What I’m reading today – Goodreads update

26.29% “Finished ‘Darwin’s Suitcase’ by Elisabeth Malartre. Good, but suffered a little by following immediately on Sheila Crosby, by comparison. It’s clever, certainly, but that’s about the minimum you expect from a pro time-travel story. Compared to the best stories in this collection – Sheila Crosby and Sean McMullen, so far – clever isn’t quite enough.

Still a good story, an important theme, and worth reccing.”

What I was reading yesterday – Goodreads update

“Finished ‘Scream Quietly’ by Sheila Crosby, and it was truly amazing. Beautiful period feel, authentic with a touch of grim humor. Characterful, idiosyncratic prose, and a gently amusing basic premise despite the hateful abusive environment. I did muse ‘wow, men really are pigs’, at points. Not gonna bother #notallmen-ing. Not all ‘rahrahtehladies!’ either.
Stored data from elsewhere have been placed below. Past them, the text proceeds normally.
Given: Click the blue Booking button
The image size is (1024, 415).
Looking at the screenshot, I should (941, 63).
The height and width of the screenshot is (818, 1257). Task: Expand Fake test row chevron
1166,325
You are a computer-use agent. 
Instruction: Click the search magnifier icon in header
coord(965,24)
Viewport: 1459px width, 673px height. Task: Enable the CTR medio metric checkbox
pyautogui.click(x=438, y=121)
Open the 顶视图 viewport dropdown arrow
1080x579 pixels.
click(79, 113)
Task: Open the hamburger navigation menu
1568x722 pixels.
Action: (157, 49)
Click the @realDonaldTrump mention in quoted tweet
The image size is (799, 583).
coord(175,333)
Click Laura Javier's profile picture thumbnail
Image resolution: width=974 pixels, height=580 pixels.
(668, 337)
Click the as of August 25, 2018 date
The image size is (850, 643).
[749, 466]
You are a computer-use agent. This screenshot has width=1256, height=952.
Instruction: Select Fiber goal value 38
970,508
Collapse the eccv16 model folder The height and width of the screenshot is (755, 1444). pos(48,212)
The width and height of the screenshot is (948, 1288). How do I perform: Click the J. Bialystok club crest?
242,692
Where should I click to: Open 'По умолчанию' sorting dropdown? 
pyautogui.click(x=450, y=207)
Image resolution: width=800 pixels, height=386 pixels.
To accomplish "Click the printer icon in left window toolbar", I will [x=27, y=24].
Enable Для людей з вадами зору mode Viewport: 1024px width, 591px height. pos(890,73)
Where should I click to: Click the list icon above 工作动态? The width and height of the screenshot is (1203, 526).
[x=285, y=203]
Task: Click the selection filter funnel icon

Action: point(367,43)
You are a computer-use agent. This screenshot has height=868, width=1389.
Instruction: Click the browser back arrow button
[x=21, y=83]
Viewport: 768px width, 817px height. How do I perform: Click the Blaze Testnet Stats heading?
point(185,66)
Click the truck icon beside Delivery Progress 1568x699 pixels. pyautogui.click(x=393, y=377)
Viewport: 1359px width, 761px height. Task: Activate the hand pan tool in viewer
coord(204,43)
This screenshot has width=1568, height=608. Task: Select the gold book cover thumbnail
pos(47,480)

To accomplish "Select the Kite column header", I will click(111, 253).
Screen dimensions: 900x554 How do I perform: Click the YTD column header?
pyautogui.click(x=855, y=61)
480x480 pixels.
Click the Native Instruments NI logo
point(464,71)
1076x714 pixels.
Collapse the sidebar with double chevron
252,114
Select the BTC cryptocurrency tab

Fab story, total rec, a highpoint thus far.”

 

 

great names in the credits

2nd post in my occasional series!  (Well, okay, I’m pretty sure I posted about it on Twitter once.)  Just an occasional call-out for a truly great, joyful, charming, funny name spotted in the long list of credits to a film or TV show, something to make you smile.

And, ta-da… Today, to bring you happy news of an amazingly-monickered individual, I have to… admit that I watched Did You Hear About The Morgans? on Netflix.  Well, I did!  I liked it, too!  Certainly, amongst the dearth of decent rom-coms on Netflix – and, yikes, they really have to step up their game in that regard – it qualifies as a minor classic.  Especially Mary Steenburgen tooling around as Mary Wheeler, the down-home country-gal special agent who plays with guns like they’re comic-book figurines brand-new in package.  And Hugh Grant, running away from slightly bemused bears.  (They seemed like a good match, Hugh and the bear. Maybe more than him and Parker.)

morg

Never mind the film, though.  (Well, do mind it.  Watch it.  I swear it’s good!  Good enough that I watched it in English, French, and Spanish.  So far.  Must check if it’s available in Polish.)  But the name!  What’s the memorable, funny, fabulous name in the credits?

Ta-da!  Quirt Hunt, that’s who?  Now, I don’t know who Quirt is, or what he does.  But he has a pretty amazing name, right?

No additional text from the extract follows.